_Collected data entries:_
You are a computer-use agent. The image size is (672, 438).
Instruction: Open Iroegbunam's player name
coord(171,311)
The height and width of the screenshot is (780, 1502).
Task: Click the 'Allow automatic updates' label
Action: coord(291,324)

_Description of the task:_ Each line of the data above is to be set down exactly.

_Answer to this problem:_
You are a computer-use agent. The image size is (672, 438).
Instruction: Open Iroegbunam's player name
coord(171,311)
The height and width of the screenshot is (780, 1502).
Task: Click the 'Allow automatic updates' label
Action: coord(291,324)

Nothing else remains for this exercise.